La comparación inmediata era muy desagradable. Semanas antes, a un sobrino y a su mujer les asaltaron tres tipos a la puerta de su casa, navaja en mano, dispuestos a usarla. El marido tuvo que entregar los trescientos y pico euros que llevaba y ella el bolso, con las llaves del piso, documentación, el monedero y las instrucciones de vuelo para el día siguiente, relativas a su oficio de azafata. Y las tarjetas de crédito de ambos, amén de alguna pequeña joya de valor sentimental. Escaso botín, también, gran susto y angustia de ambos, superiores los de ella, aunque debería estar más acostumbrada, pues ya la han atracado en Nueva York, Sevilla, El Cairo y Tenerife. Nunca se sintió más cerca de que le agujerearan la piel que aquella noche en Madrid.

Me rejuveneció la propia experiencia, con la sensación de que aún vivo en una ciudad donde no todo está perdido y, con un poco de suerte, puede uno ser desvalijado o timado por verdaderos profesionales. A la memoria me vino un suceso ocurrido hace muchísimos años. Entonces, salvo algunas carreras en los casi extinguidos simones tirados por un jamelgo y los negros y horrorosos taxis Ford, casi todo el mundo viajaba en tranvía. Incluso aquel recién llegado diplomático, agregado a la Embajada francesa. Le habían sustraído la cartera, con la certidumbre de que fue en el corto trayecto que hizo por la mañana.
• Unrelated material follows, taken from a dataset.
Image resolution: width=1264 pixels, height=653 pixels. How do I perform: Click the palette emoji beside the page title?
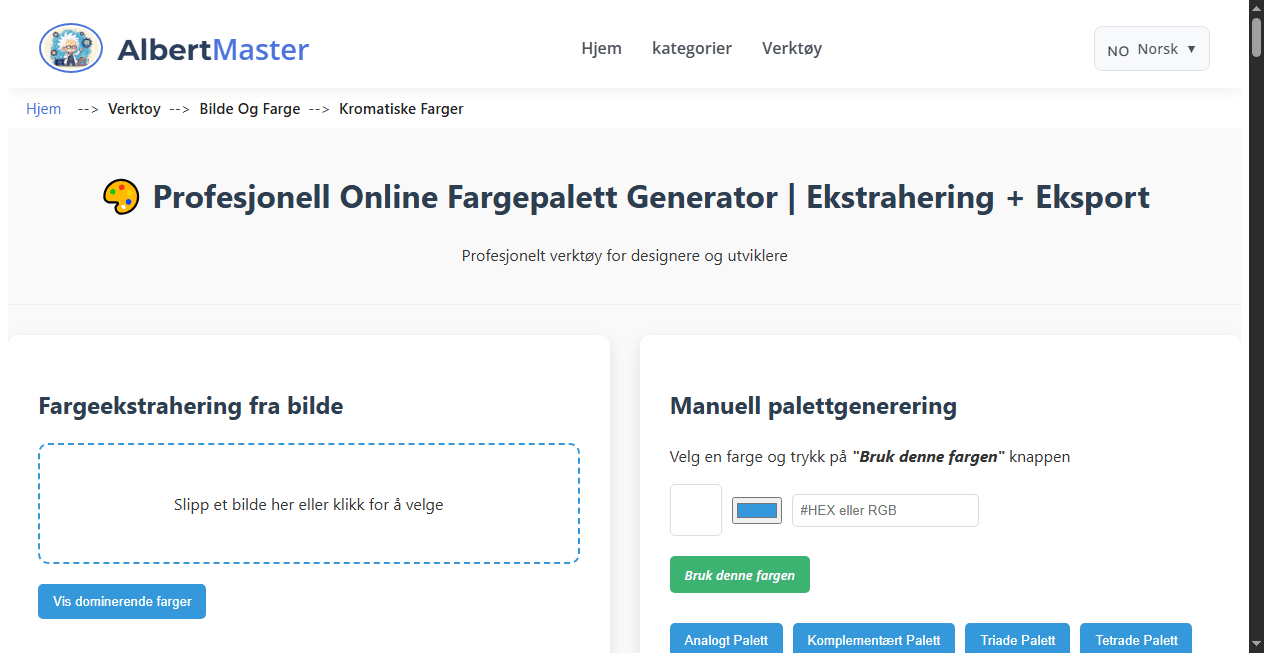click(121, 196)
Denunció el suceso en comisaría, la desaparición de sus documentos y 6.000 pesetas, cantidad entonces de consideración.

Conocida la ruta, la hora aproximada y la línea, el comisario de turno convocó a los rateros que, usualmente, trabajaban en el trayecto. Más que convocatoria, fue una cita en la madrugada con los cuatro o cinco candidatos posibles. Comparecieron soñolientos, aunque no malhumorados, ante el comisario, que fue derecho al nudo de la cuestión, tras haber escuchado con ligera impaciencia las firmes y respetuosas negativas de que cualquiera de ellos hubiera sido capaz de perpetrar tan horrendo delito.

-Está bien, muchachos. No habéis sido vosotros, os creo, pero mañana, antes de las cinco de la tarde, quiero encima de mi mesa la cartera, los documentos y las 6.000 leandras -que es como se llamaba a las pesetas.

Poco antes de la hora límite, allí estaba el alijo, que fue devuelto al aturdido diplomático. Al recoger las pertenencias, dijo: "Cuando presenté ayer la denuncia, cometí un error, pero recuerdo que, antes del robo, había hecho compras por valor de unas 1.200 pesetas". El comisario le devolvió, pensativo, la cartera, los papeles y 3.800 pesetas.

Si los míseros euros que me sustrajeron en el autobús están en manos de un artista del pico o tomador del dos, me importa otro bledo. Podría ser una revolera de la suerte y que me toque la loto, extraño empeño en el que no creo y que jamás se ha dado.